Auch dieses Mal geht es um einen verzwickten Fall: Susan Ryeland, die „emeritierte Lektorin“ Alan Conways, dem Erfinder Atticus Pünds, verlässt Kreta, wo sie ein kleines Hotel führt, um Lawrence und Pauline Treherne zu helfen – eine willkommene Flucht nach England, das sie vermisst – und so richtig rund läuft ihr neues Leben mit Lebensgefährte Andreas, Gästen, Angestellten und ähnlichen Störfaktoren ohnehin nicht. Als also die Trehernes von ihrer verschwundenen Tochter Cecily erzählen, Susan mit einer netten Gage ködern und zudem ein Zusammenhang zu einer von ihr lektorierten Geschichte im Raume steht (Hat Cecily bei der Lektüre Informationen gefunden, mit denen sie jemandem zur Gefahr werden konnte?), ist Susan flugs in Suffolk und stürzt sich in Ermittlungen, bei denen sie schnell in Gefahr gerät.

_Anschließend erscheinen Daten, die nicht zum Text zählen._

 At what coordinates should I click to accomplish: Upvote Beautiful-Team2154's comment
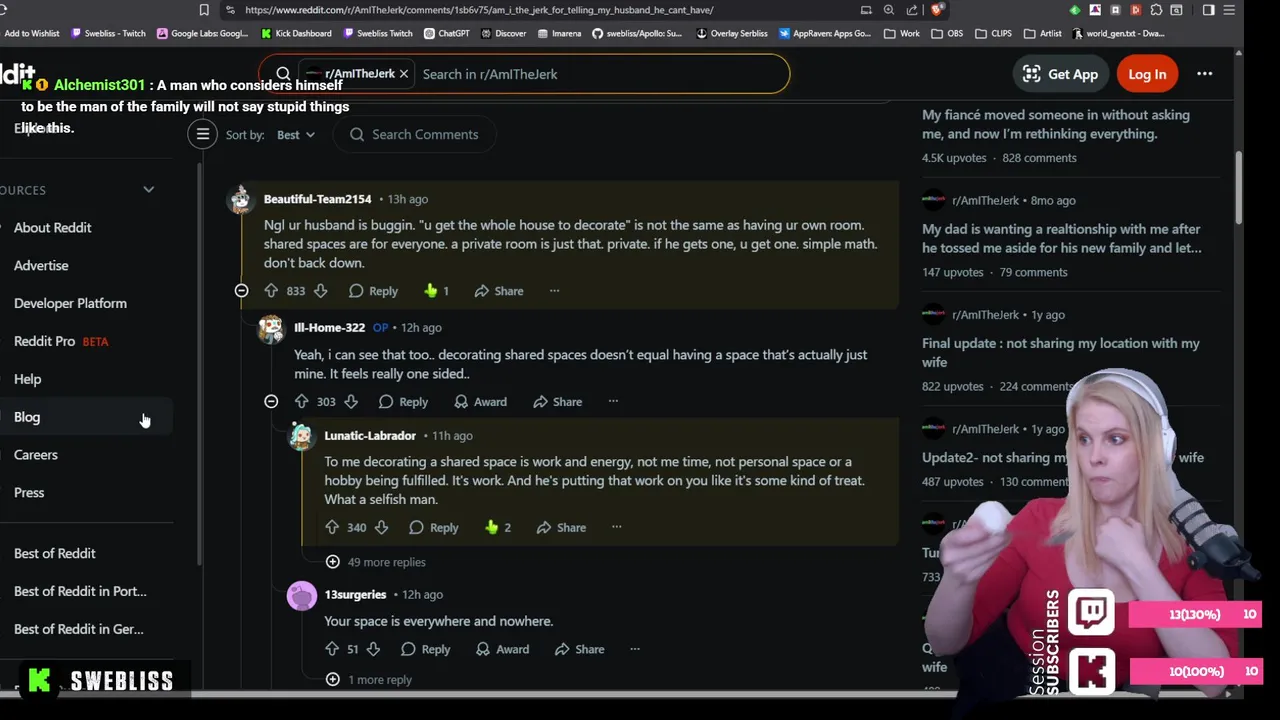(x=271, y=291)
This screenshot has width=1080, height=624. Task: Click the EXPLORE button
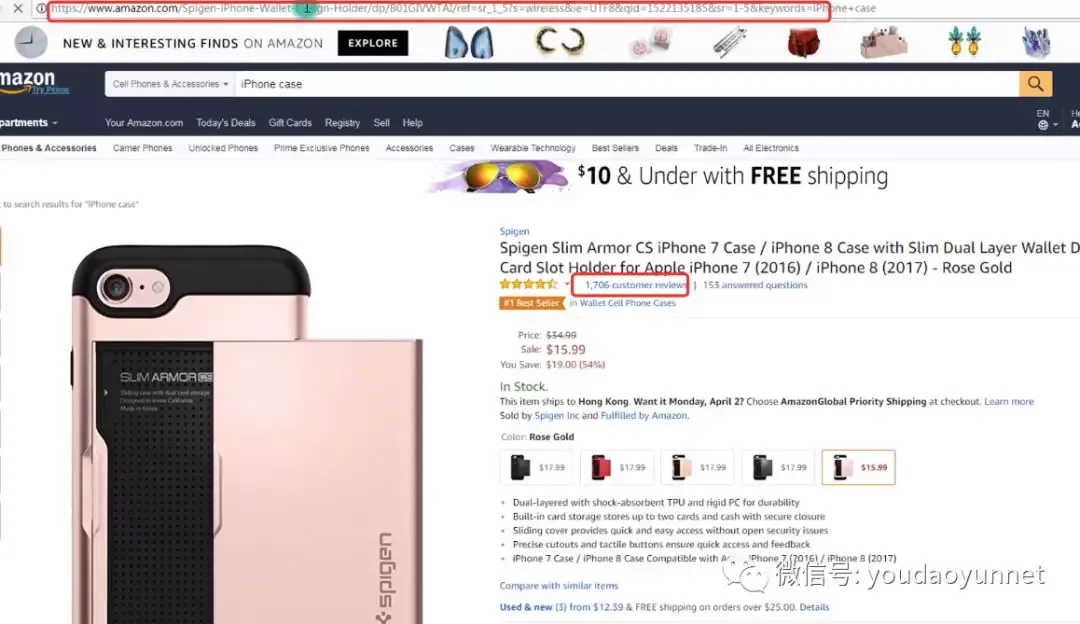pyautogui.click(x=373, y=43)
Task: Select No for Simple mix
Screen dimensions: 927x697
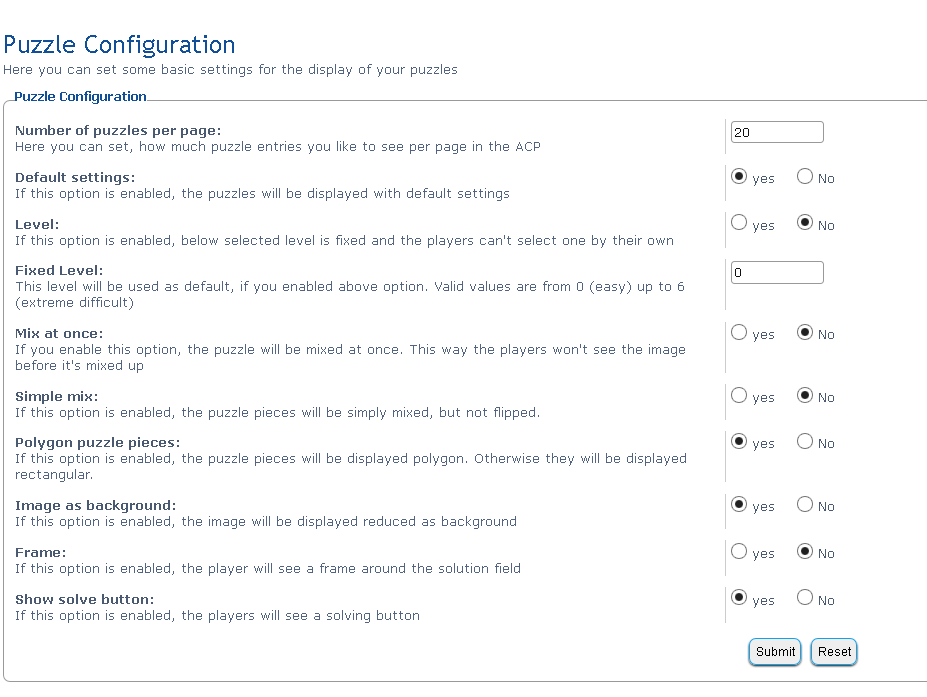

Diese kurze Handlungsskizze soll genügen, handelt es sich doch um einen Krimi, bei dem man nicht zu viel verraten sollte – und der auch schwer genauer zu beschreiben ist. Einmal mehr bedient sich Horowitz des Mittels einer Binnen- und einer Rahmenhandlung (Susan liest die alte Geschichte zur Klärung des aktuellen „Falls“), was die Geschichte an sich schon vergleichsweise komplex macht, was jedoch keinesfalls als grundsätzlicher Nachteil zu deuten ist. Nur kurz lässt er sich Susan ausheulen, warum und inwiefern ihr neues Leben ihr nicht gefällt, bevor er sie nach wenigen Seiten in die Handlung stürzt. Auch Tempo ist also (zunächst) kein Problem. In puncto Schreibstil bzw. Erzählkunst nimmt Horowitz Anleihen bei Agatha Christie: Der zügige Schubs des Lesers in die Handlung wird abgefangen durch eine „mäandernde“ Erzählweise. Wenn man das mag, wird man die Geschichte als geschickt konstruiert wahrnehmen, andernfalls als verworren und langweilig. Erst ziemlich zum Ende hin werden die Stränge zusammengeführt und es kommt wieder Tempo auf. Manches ist – ganz in alter Krimitradition – als surreal bzw. bizarr zu bezeichnen, und zwar sowohl die Figuren als auch manche Schilderung von Geschehnissen. Man muss „Die Morde von Pye Hall“ nicht kennen, um mitzukommen, denn die Basis für das Verständnis sind jeweils die eingewebten Pünd-Geschichten und die sind unabhängig voneinander. Allerdings ist es ratsam, mit der ersten Geschichte um Susan anzufangen, weil sie um einiges besser war, auch wenn mir der „Nebenbemerkungs-Stil“ weiterhin gut gefällt, hat sich Horowitz hier mit mehr Füllstoff vertändelt. Für den bislang schwächsten Horowitz, den ich gelesen habe, gibt es 3,5 Sterne, die ich nur zu gern aufrundete, aber hier muss letztlich jeder selbst entscheiden, ob die Lektüre lohnt oder nicht.